Because it is Desteni as the group that I recognized as where everything comes together. Without this group, I would not have been able to be who I am now and where I am now. My self-honesty would then probably still have been an undefined potential within me. Yes, I need to walk through desires and challenge myself to walk into this deep dark wood within and as myself. But this group will not ask me to give up my integrity, it simply is not possible, because it is build on integrity, it is set up and exists as Life Integrity Itself, in and as The Principles of Life. So we only encourage ourselves and each other at the same time, to find and live this integrity, as what is best for life as a whole – which obviously, includes the life within and as myself. Where Bernard mentioned sometimes: eventually Desteni becomes your relationship. But I am still figuring out those words.

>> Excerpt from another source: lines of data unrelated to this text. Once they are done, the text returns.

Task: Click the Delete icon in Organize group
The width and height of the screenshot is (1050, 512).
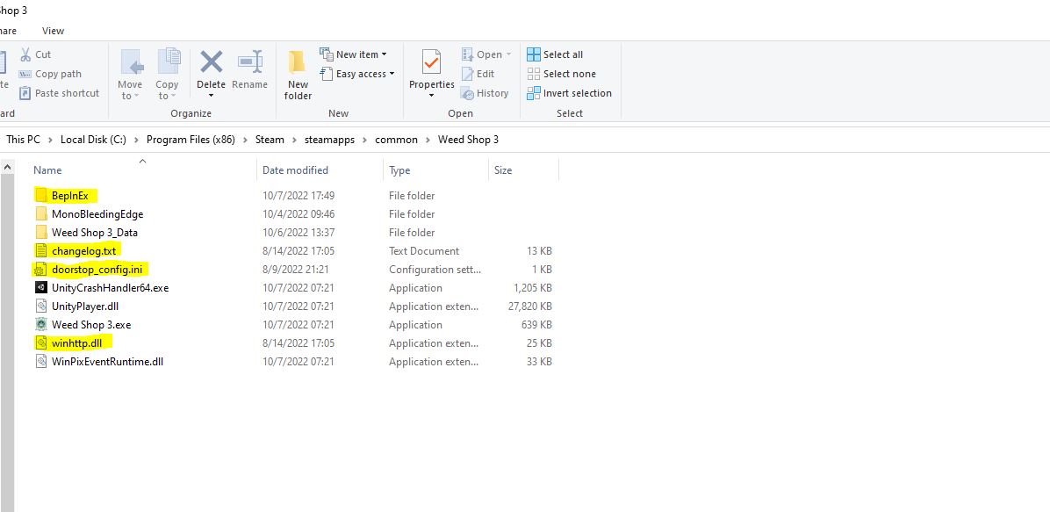Action: click(211, 62)
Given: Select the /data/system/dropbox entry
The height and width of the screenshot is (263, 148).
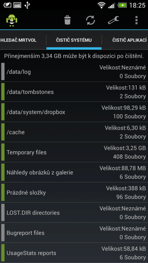Looking at the screenshot, I should coord(74,112).
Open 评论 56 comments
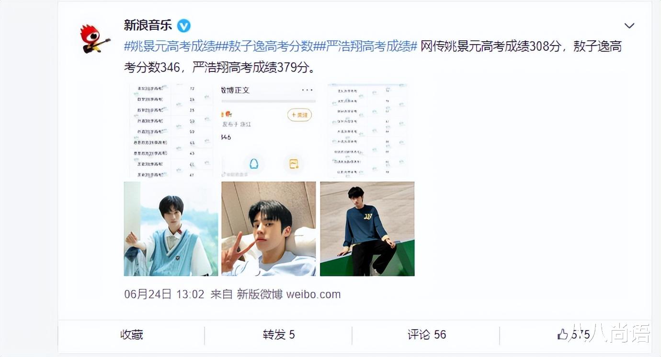661x357 pixels. tap(427, 334)
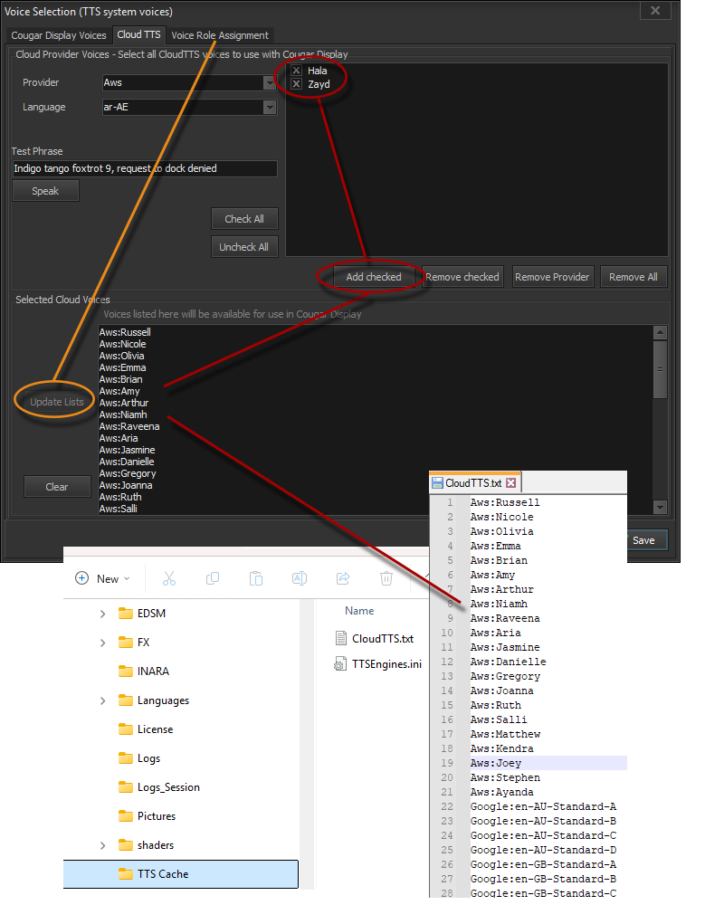724x905 pixels.
Task: Click the Share icon in Explorer toolbar
Action: point(343,578)
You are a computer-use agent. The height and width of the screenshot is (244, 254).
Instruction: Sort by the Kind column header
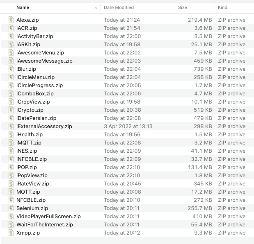[223, 7]
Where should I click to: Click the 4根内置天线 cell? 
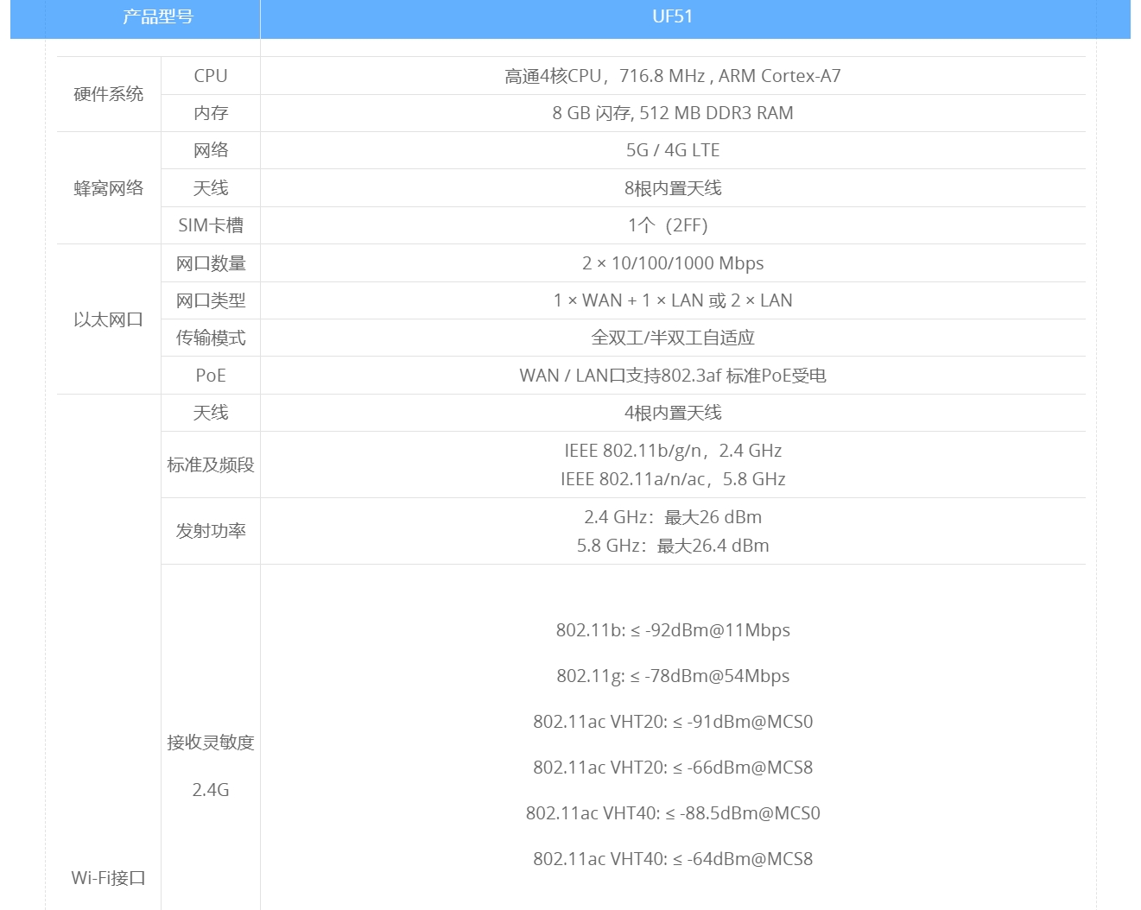(672, 413)
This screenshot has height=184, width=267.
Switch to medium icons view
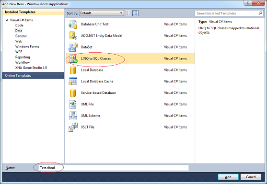coord(135,13)
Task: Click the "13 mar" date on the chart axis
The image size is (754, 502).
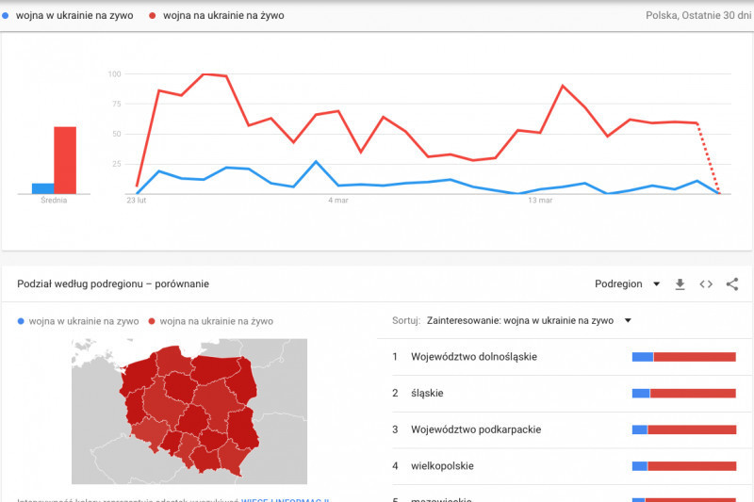Action: pos(539,201)
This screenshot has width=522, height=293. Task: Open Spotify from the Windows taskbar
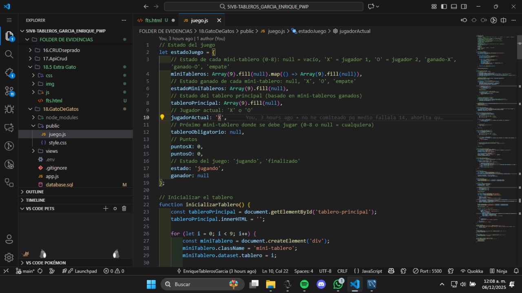coord(304,284)
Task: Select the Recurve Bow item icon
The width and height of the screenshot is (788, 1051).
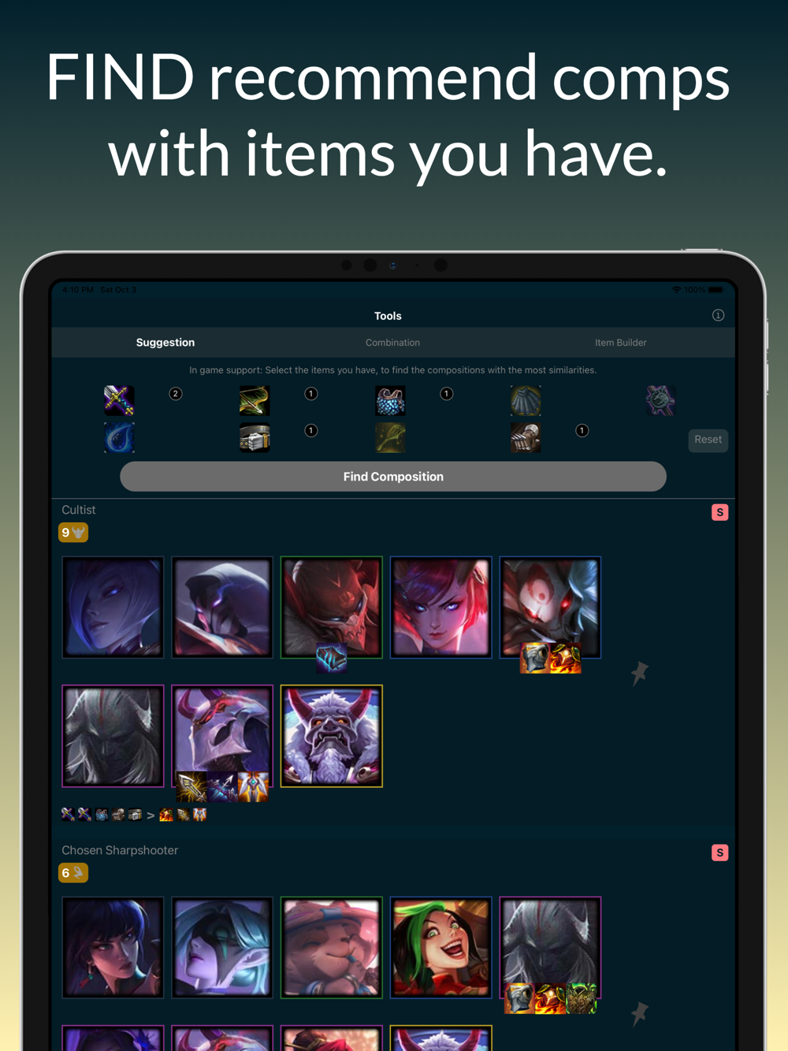Action: pos(255,400)
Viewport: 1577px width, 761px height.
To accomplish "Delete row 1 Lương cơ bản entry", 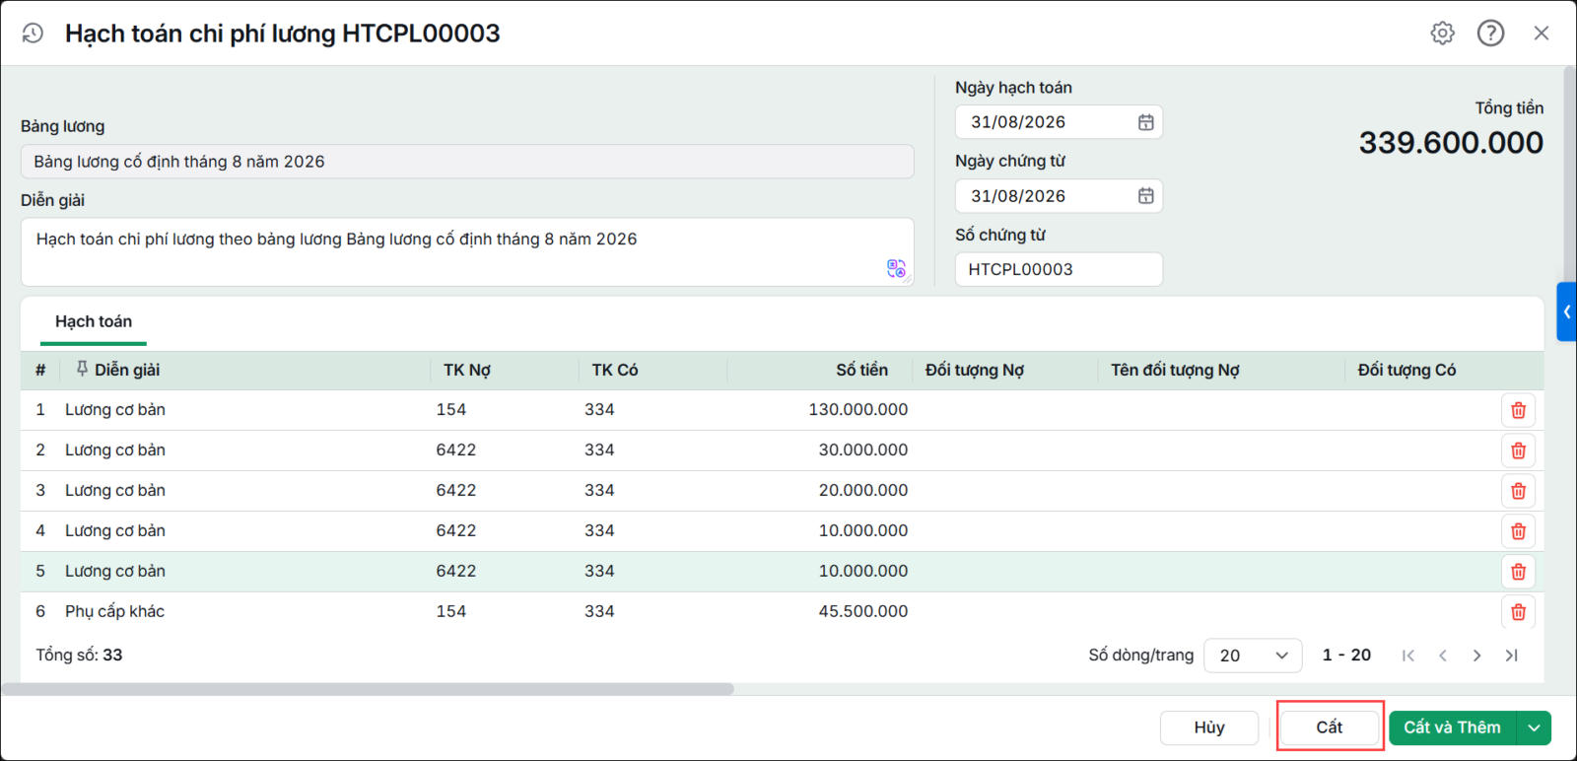I will click(1518, 410).
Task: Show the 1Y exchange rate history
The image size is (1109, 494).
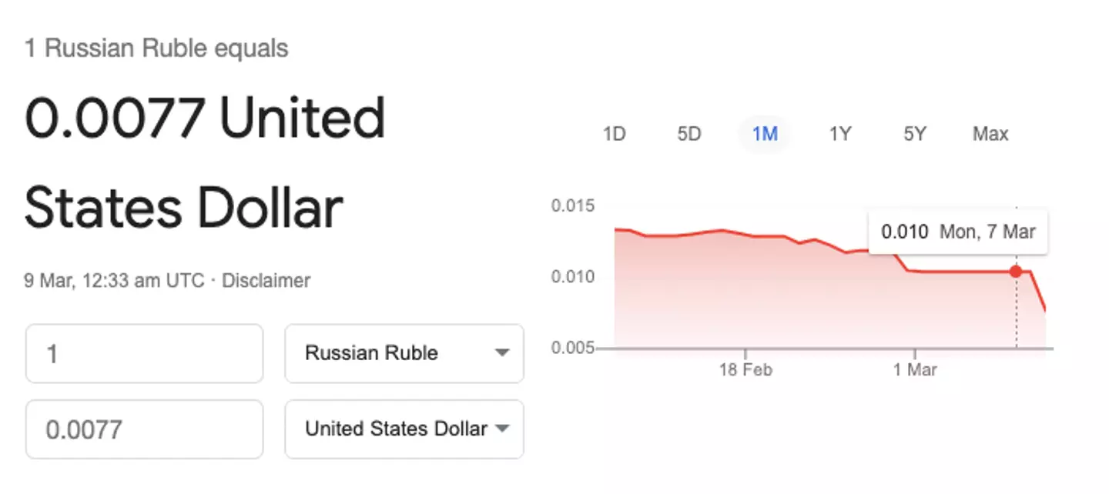Action: point(839,134)
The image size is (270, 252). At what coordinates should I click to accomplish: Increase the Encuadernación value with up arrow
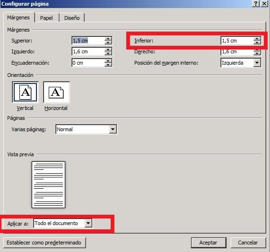[x=108, y=61]
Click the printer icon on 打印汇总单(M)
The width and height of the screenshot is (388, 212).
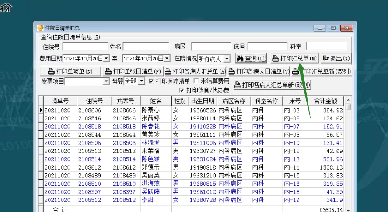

Looking at it this way, I was quite effective in achieving my goals lol. The misalignment was my starting-point and so that what I initiated, did not keep standing because I could not keep standing or standing up in it. Or simply said: I was not ready to live in a self-honest way that what I initiated (becoming pregnant and a mother) and so the fear took over. In certain time after the abortion, I was not even ready to take care of a cat (I tried for a week) as it overwhelmed me too much; I needed all the attention focused inward myself to sit with myself and my emotions. I was self-honest enough to not be able to build a life on a starting-point of self-dishonesty. But I was not self-honest enough to accept my own self-honesty, to recognize and stand within my own strength: I can trust my self-honesty. And so, whatever I decided back in that days felt like a loss.

And so, back to current time, I am exactly where I need to be as what I created, accepted and allowed, within the strength of guiding myself through the consequences, into and as my true potential. Piecing myself back together, finding the core of my sadness and finding the strength within me to start trusting my self-honesty in every small moment as a ‘strong woman’ and finding the courage to finally finally, start making ‘mistakes’ as a learning-process into the new.

This is me. If I can do it, so can you. Alone yet together.